Erik S. Siebert, the U.S. attorney for the Eastern District of Virginia, had recently told senior Justice Department officials that investigators found insufficient evidence to bring charges against Ms. James and had also raised concerns about a potential case against Mr. Comey, according to officials familiar with the situation.

Facts? Evidence? These are not words with which Trump has any familiarity, and so he “retconned” Siebert’s appointment.

“When I saw that he got two senators, two gentlemen that are bad news as far as I’m concerned — when I saw that he got approved by those two men, I said, pull it, because he can’t be any good,” Mr. Trump said. The president did not mention that he nominated Mr. Siebert only after the two senators, Mark Warner and Tim Kaine, had already written Mr. Trump praising him.

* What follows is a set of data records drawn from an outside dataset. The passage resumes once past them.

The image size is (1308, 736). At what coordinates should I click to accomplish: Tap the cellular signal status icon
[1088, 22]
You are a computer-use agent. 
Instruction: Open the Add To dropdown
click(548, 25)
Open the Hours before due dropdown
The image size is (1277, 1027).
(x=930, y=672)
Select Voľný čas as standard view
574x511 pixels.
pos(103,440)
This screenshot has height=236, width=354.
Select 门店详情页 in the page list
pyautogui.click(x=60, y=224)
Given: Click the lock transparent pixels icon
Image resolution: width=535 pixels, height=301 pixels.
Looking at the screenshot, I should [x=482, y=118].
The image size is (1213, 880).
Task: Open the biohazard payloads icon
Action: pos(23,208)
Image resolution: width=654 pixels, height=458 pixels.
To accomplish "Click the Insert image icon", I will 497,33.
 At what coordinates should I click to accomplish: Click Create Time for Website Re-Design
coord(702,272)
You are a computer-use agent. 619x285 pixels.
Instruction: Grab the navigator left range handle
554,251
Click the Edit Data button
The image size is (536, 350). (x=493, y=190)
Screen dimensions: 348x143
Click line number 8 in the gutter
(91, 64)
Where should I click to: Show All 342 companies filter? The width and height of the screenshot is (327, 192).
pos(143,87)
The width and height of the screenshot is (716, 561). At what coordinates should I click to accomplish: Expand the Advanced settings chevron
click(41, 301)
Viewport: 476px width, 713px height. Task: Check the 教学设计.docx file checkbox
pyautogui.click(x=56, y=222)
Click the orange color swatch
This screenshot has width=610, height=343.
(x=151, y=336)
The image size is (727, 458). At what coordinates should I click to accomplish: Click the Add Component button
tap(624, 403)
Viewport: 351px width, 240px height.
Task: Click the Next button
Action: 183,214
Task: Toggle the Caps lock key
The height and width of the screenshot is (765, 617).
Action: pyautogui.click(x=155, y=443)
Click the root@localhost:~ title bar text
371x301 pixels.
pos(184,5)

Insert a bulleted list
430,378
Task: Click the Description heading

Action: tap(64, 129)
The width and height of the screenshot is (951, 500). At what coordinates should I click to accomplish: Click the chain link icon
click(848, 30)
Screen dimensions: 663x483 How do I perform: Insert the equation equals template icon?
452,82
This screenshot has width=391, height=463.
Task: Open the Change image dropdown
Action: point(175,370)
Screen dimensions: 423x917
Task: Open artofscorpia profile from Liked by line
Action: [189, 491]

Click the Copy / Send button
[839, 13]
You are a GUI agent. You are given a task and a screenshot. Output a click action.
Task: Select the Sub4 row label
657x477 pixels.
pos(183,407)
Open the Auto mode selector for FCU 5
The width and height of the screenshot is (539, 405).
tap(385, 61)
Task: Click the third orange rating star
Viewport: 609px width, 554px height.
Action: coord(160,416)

Had these words emitted from any other yap, they would have been the fodder of a thousand jokes by Jimmy Kimmel Fallon. There is no level on which they are anything but bizarrely laughable, flying in the face of reality as they do. Yet, Trump said them.

When asked if he would fire Mr. Siebert, Mr. Trump responded, “Yeah, I want him out.”

Why?

Ms. James, he told reporters, was “very guilty of something.”

Something in the first degree, perhaps? James was his enemy and thus, by definition, “very guilty of something,” After all, Trump’s adoring pet, Bill Pulte, head of the Federal Housing Finance Agency, said he “got” James, so if Siebert said there was no evidence,

Ms. James has been under threat since Mr. Trump returned to the White House. In the spring, his allies discovered a document related to a house in Virginia she bought with her niece, and believed they had struck gold.

On the document, she had said that she planned to live in the house as a primary residence, an assertion flatly contradicted by other documents associated with the house.

But Ms. James’s exchanges with the lender showed her having communicated clearly that she did not plan to live in the house, and there was no indication that the single document on which she said otherwise was taken into account during the transaction.

But Pulte said he struck gold, so Pulte must be right and Siebert must be wrong, because Trump wanted James “got.”

After the president’s oval office statement that he wanted Siebert “out,” Siebert resigned.

Mr. Siebert informed prosecutors in his office of his resignation through an email hours after the president, speaking to reporters in the Oval Office, said he wanted him removed because two Democratic senators from Virginia had approved of his nomination.

Trump, however, also found this intolerable, as it deprived him of the ability to pretend that he was in control and the use of his TV catchphrase.

Mr. Trump later disputed that Mr. Siebert had resigned, saying in a late-night social media post, “He didn’t quit, I fired him!”

There is no one waiting in the wings to replace Siebert at the moment, but one thing seems clear. Whoever is appointed to be the next United States Attorney for the Eastern District of Virginia better prosecute Letitia James and do Trump’s bidding. After all, if Trump says she’s “very guilty of something,” isn’t that good enough?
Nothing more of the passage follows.